▶ _Stored items from a collection_:

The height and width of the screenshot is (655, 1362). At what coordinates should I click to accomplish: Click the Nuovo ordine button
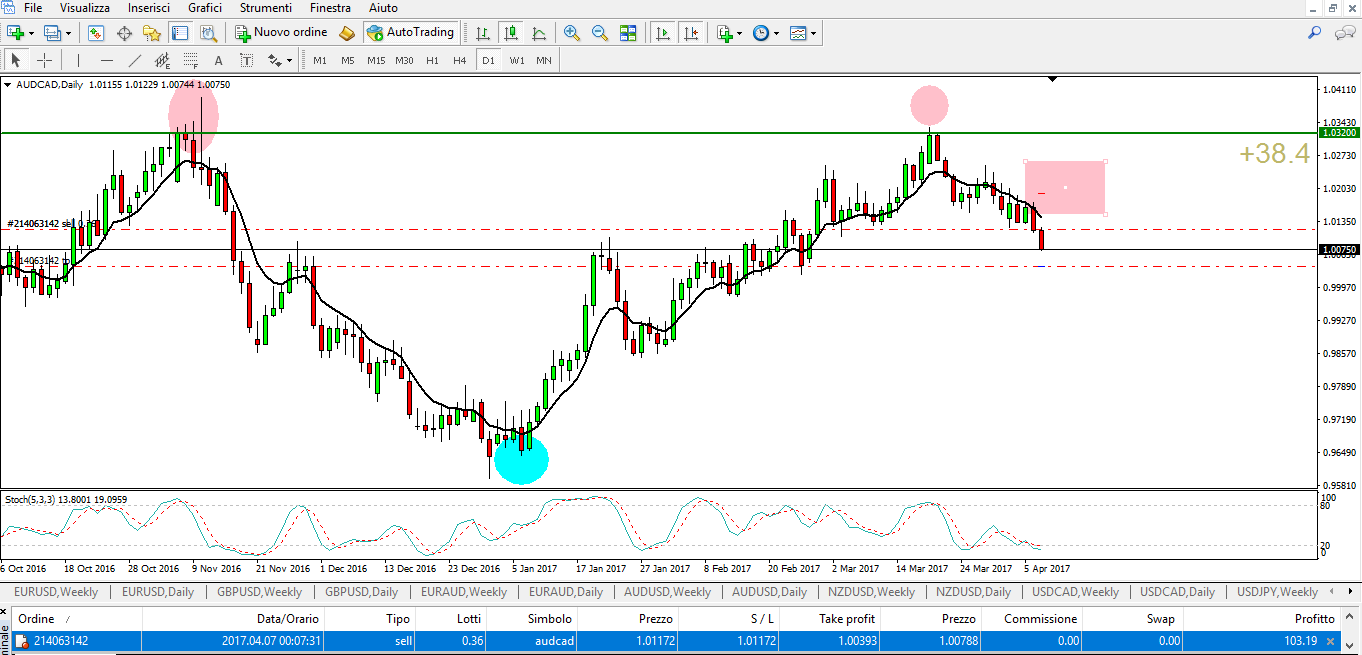click(x=280, y=33)
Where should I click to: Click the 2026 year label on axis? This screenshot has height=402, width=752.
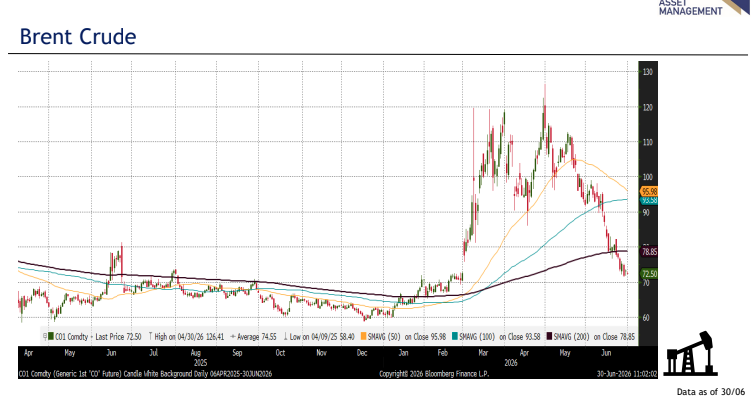(511, 363)
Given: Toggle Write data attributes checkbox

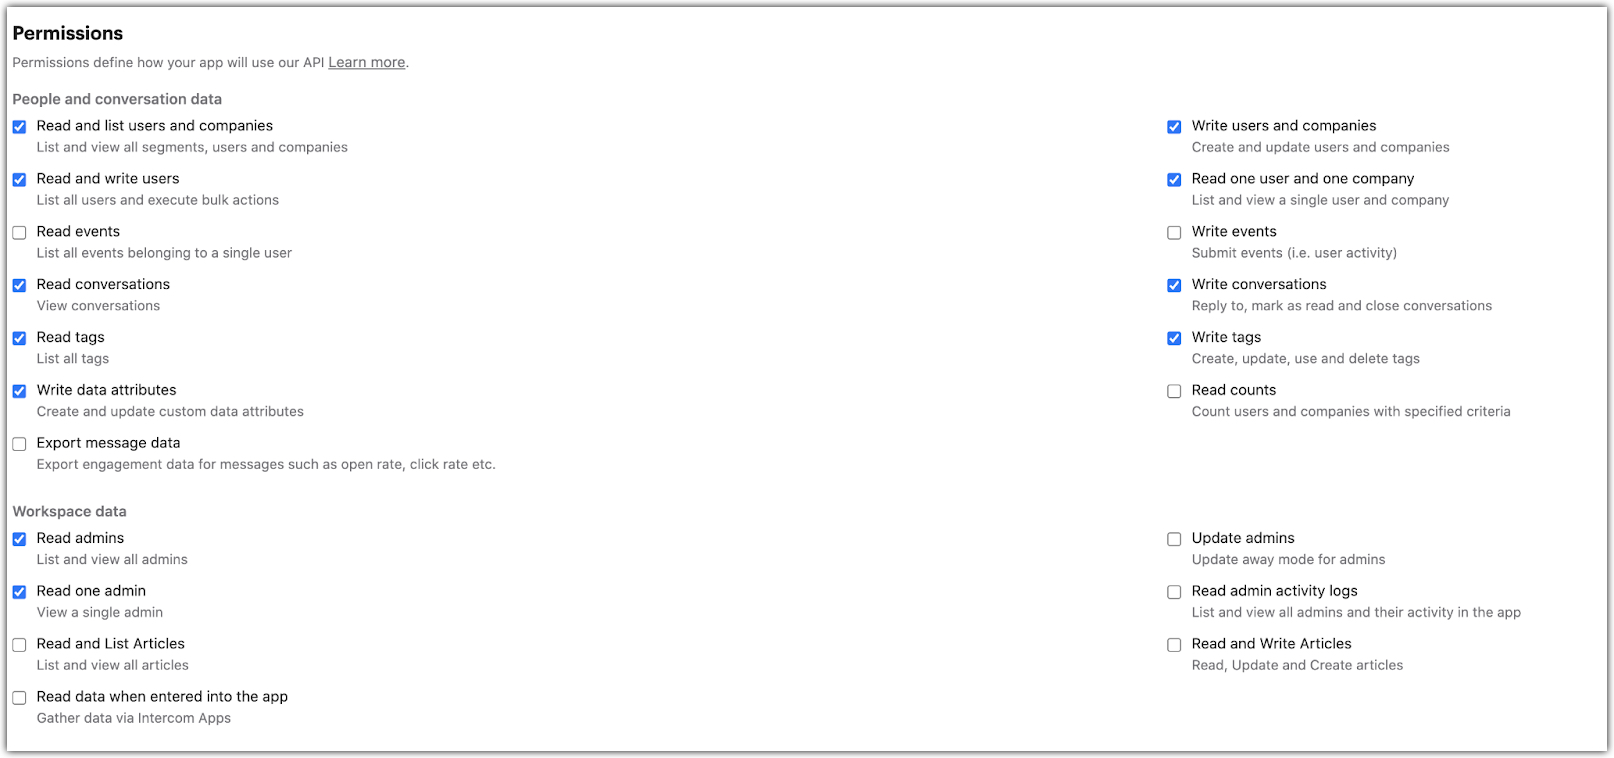Looking at the screenshot, I should 19,391.
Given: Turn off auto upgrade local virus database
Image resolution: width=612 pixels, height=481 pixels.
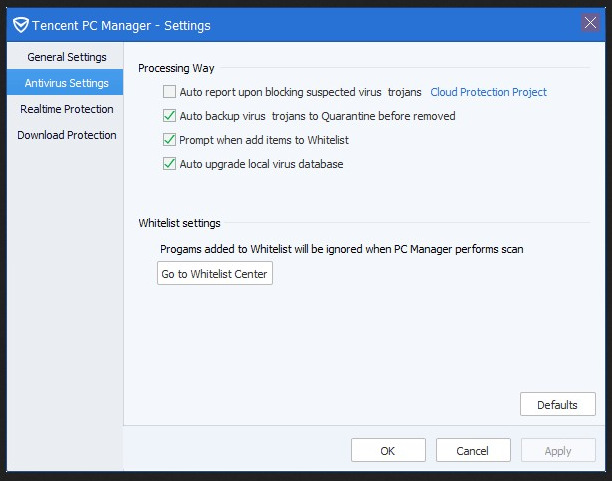Looking at the screenshot, I should 169,164.
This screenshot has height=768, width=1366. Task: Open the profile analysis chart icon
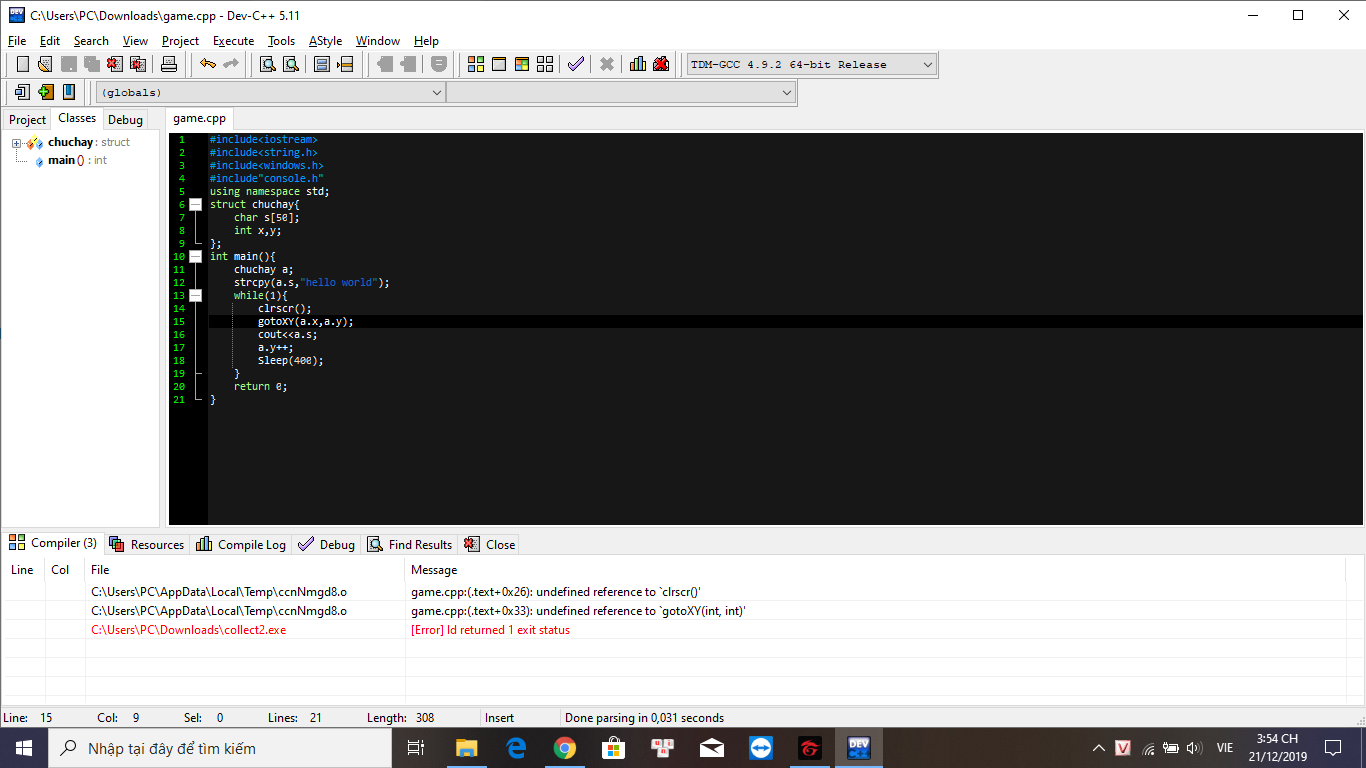coord(638,64)
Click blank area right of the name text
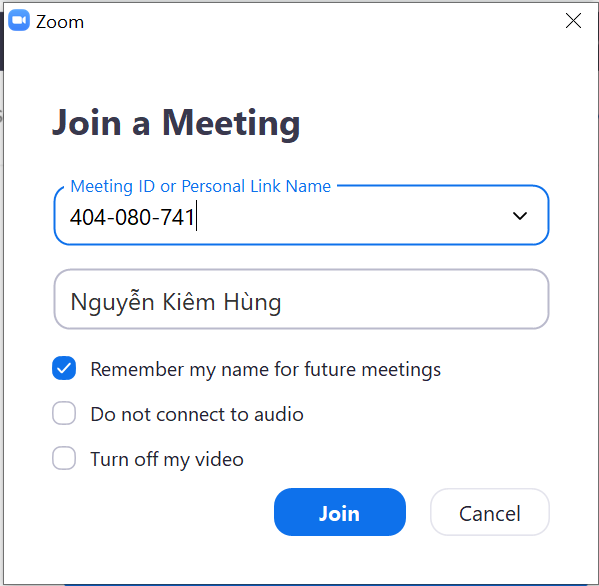The image size is (599, 586). pyautogui.click(x=413, y=301)
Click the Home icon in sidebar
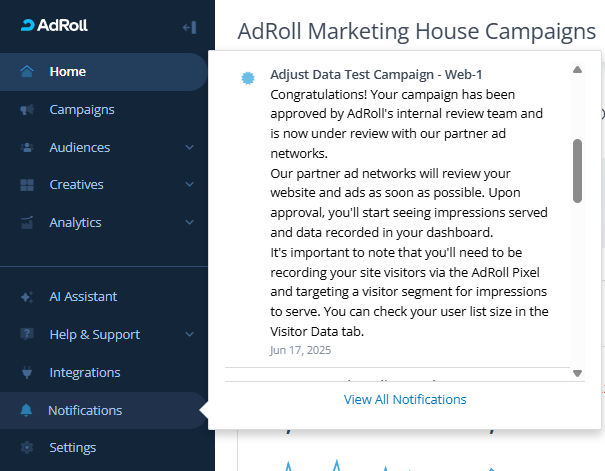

▶ _TASK PROMPT_:
Starting at the line that contains "This screenshot has height=768, width=1366.", retype each line through the end of the data exactly, and leave out every picture.

▶ _RESPONSE_:
This screenshot has height=768, width=1366. Task: Open the profile analysis chart icon
coord(638,64)
Click blank area right of the name text
The image size is (599, 586). pyautogui.click(x=413, y=301)
Click the Home icon in sidebar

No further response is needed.